The Hypocrisy of Charitable Giving During the Holiday Season

I have never understood why some people push the idea that one time of year is better than another for donating time or money to a particular cause. It seems to me that if the cause merits your support than it shouldn't matter whether it is April, May or December.

If they do good work and they help people than you should support them year round. Now maybe you can't donate your money or time year round, but that is not really the point. It is all about giving back when you can and not limiting it solely to a season.

It is part of why I dislike the holiday season. It feels a bit like they are trying to cover up the crass commercialization with a two dollar donation to the United Way. Just doesn't feel right to me.

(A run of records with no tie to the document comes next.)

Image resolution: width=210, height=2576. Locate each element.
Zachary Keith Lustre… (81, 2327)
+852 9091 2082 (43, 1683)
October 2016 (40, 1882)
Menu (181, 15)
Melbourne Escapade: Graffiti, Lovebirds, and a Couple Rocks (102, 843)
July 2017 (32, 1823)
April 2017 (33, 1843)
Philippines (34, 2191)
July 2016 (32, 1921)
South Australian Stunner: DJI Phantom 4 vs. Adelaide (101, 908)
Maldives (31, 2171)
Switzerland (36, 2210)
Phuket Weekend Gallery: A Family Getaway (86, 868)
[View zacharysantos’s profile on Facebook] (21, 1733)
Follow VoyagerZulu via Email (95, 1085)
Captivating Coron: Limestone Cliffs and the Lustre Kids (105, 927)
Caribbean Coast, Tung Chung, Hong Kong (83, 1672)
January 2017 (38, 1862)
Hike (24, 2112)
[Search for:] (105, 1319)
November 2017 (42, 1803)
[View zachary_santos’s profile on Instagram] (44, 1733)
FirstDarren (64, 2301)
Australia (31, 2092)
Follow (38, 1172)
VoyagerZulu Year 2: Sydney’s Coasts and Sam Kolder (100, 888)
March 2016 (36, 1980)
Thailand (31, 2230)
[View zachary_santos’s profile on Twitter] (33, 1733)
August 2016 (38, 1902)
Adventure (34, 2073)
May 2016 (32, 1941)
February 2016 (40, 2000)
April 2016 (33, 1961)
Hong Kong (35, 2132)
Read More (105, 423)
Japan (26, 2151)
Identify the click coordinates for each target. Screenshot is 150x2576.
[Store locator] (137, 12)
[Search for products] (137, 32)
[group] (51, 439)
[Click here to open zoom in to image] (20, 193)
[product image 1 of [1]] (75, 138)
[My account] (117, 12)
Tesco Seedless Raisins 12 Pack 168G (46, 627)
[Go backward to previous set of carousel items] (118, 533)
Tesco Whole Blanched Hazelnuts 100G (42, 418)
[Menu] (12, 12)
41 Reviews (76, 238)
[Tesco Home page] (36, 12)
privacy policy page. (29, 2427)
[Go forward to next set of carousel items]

I talk to my kids about giving back. It is good to remind them that they lead a very nice life. They don't really understand just how privileged they are. They don't know what it means to go hungry or to not have a home. I am very grateful that they don't know these things.

And I don't think that they have to experience it to understand it either.

But I do think that they need to learn what it means to give back. They need to learn that it is not always about giving a check, that sometimes giving your time is more valuable than money.

It is an ongoing discussion here.

4 comments:

Anonymous said...

Well said. A few years ago, me and my BH gave some of our time to help out at a homeless shelter, during the holiday season here in the UK. It was probably the best thing we have ever done - how easy is it to walk past these people in the streets and dump them all into one category of 'the homeless', when they are all unique individuals, not so different from you and me?

And yes, charity and/or time should be donated year round, it just seems that it's supposedly easier to push the buttons at festive times of year.

rachel

V-Grrrl said...

It is better to give year round but some people like the one shot gift. It's a bit like driving north through NJ/NY and wishing you could pay one big freakin toll at the start and not be nickel and dimed for hours and hours.

We've brought our kids along on service projects at homeless shelters, homes for battered women, and other such places. It's an eye opener, but they learned the biggest lessons when we pulled them out of private schools and sent them to public schools in an area where half the kids qualify for the federal free lunch program. Now they *really* know how privileged they are, and they have a much more diverse set of friends, racially and economically.

Kelly Miller said...

I involve the kids in at least one community service project or charitable giving opportunity each month -- all the year round. I hope they keep it up the rest of their lives.

Jack Steiner said...

it just seems that it's supposedly easier to push the buttons at festive times of year.


It is definitely easier to do, but it bothers me. It just seems to be a way for us to ignore what happens during the rest of the year.

V-grrrl,


My kids are finally old enough that they are beginning to really notice what happens around them. That is why we have taken them along to some of the community projects. Get them out of the house and let them see for themselves what is going on.

Kelly,

You're starting off the right way. All we can do is try and build the foundation. Hope they add to it.